Racism is an integral pillar to the prison system. The proportion of people of color who are incarcerated in the US compared with the general population is stark. The US itself incarcerates almost 2 million individuals which is more than any other country in the world. Black and Hispanic individuals are incarcerated at rates five and three times higher than white residents. One in every 81 Black adults in the US is in prison. Black individuals make up 13% of the population, but account for 42% of those sentenced to death. Children are affected as well – many states continue to sentence juveniles to life imprisonment without parole. This practice impacts children of color more. In March of 2022, 93% of chidren who receive life imprisonment without parole are Black in Louisiana, 90% are Black in Michigon, and 89% are Black in Mississippi. The median term for resetencing is 28 years for white youth but 40 years for Black youth. These disparities in incarceration create the groundwork for barriers to participation in American society. Being imprisoned can prevent individuals from voting, employment, and getting access to housing. Societal consequences to this high Black incarceration rate is heavily apparent: high levels of imprisonment bring crime, poverty, and neighborhood deterioration through decreased political power.

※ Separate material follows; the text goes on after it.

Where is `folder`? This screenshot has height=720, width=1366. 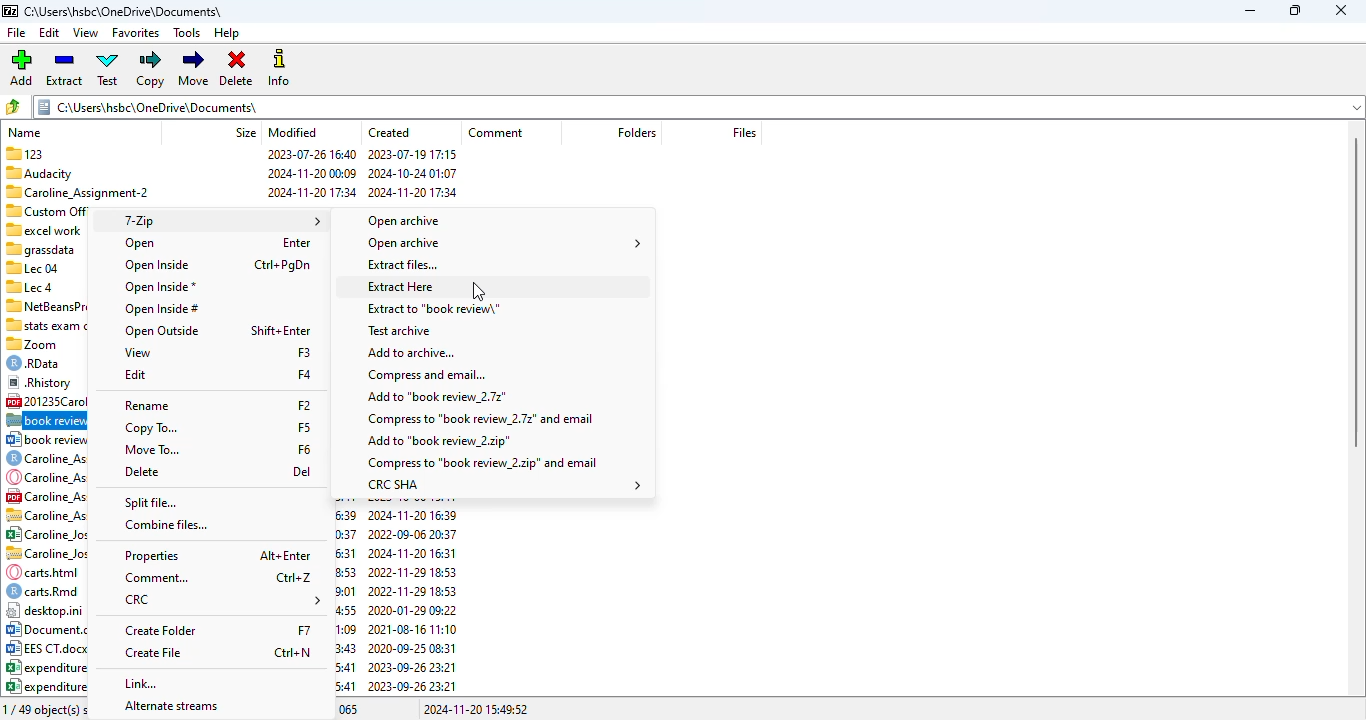 folder is located at coordinates (126, 11).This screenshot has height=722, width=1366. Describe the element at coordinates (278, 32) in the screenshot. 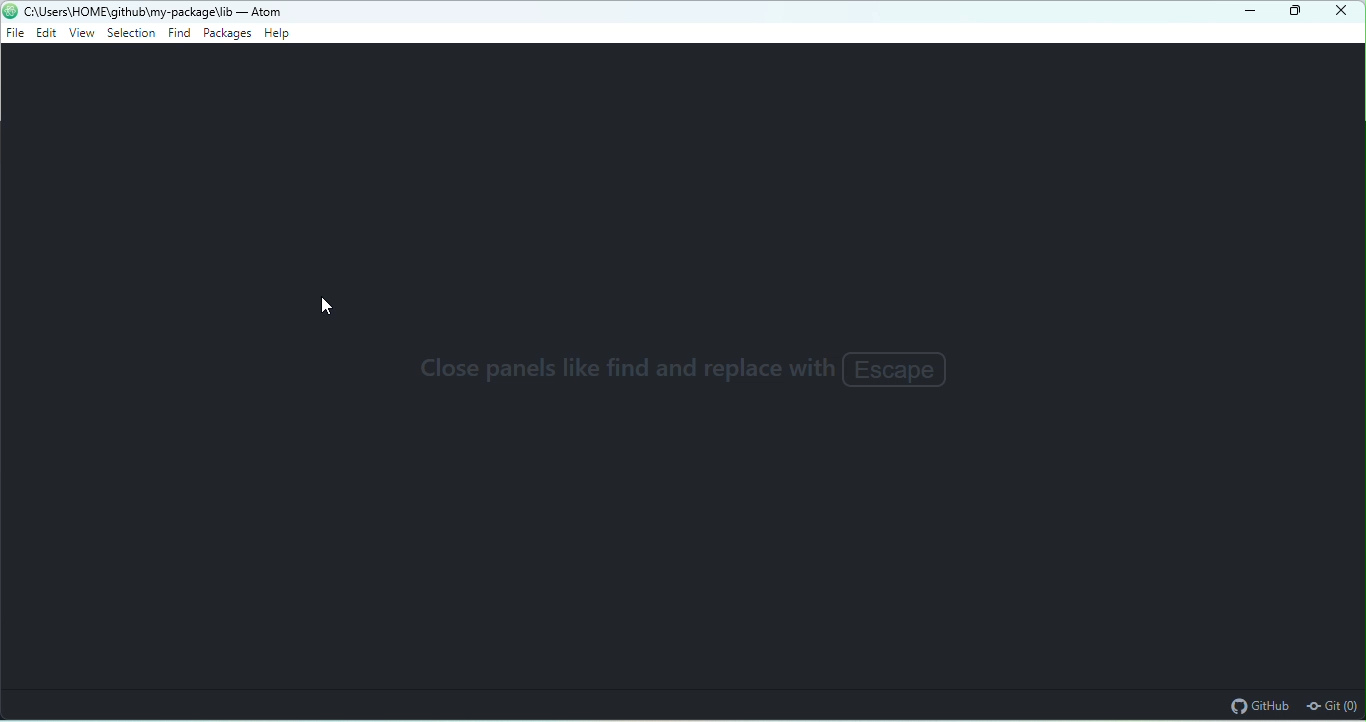

I see `help` at that location.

The disparities in the US prison system are built in this way for a reason. A shadow report by ACLU and The Sentencing Project presented to the UN says the following, “ For instance, it is now clear that the so-called “War on Drugs” which greatly accelerated America’s mass incarceration build-up starting in the 1970’s was initiated as a deliberate effort by President Richard Nixon and his administration to disrupt, vilify and oppress communities of color for political gain and control, rather than a legal initiative primarily concerned about improving public safety.”

To address these disparities, it’s necessary for the US to acknowledge that reform is necessary for human rights to be upheld. In every step of the prison system, from arrest to sentencing, there are racial disparities that affect Black individuals and other people of color disproportionately.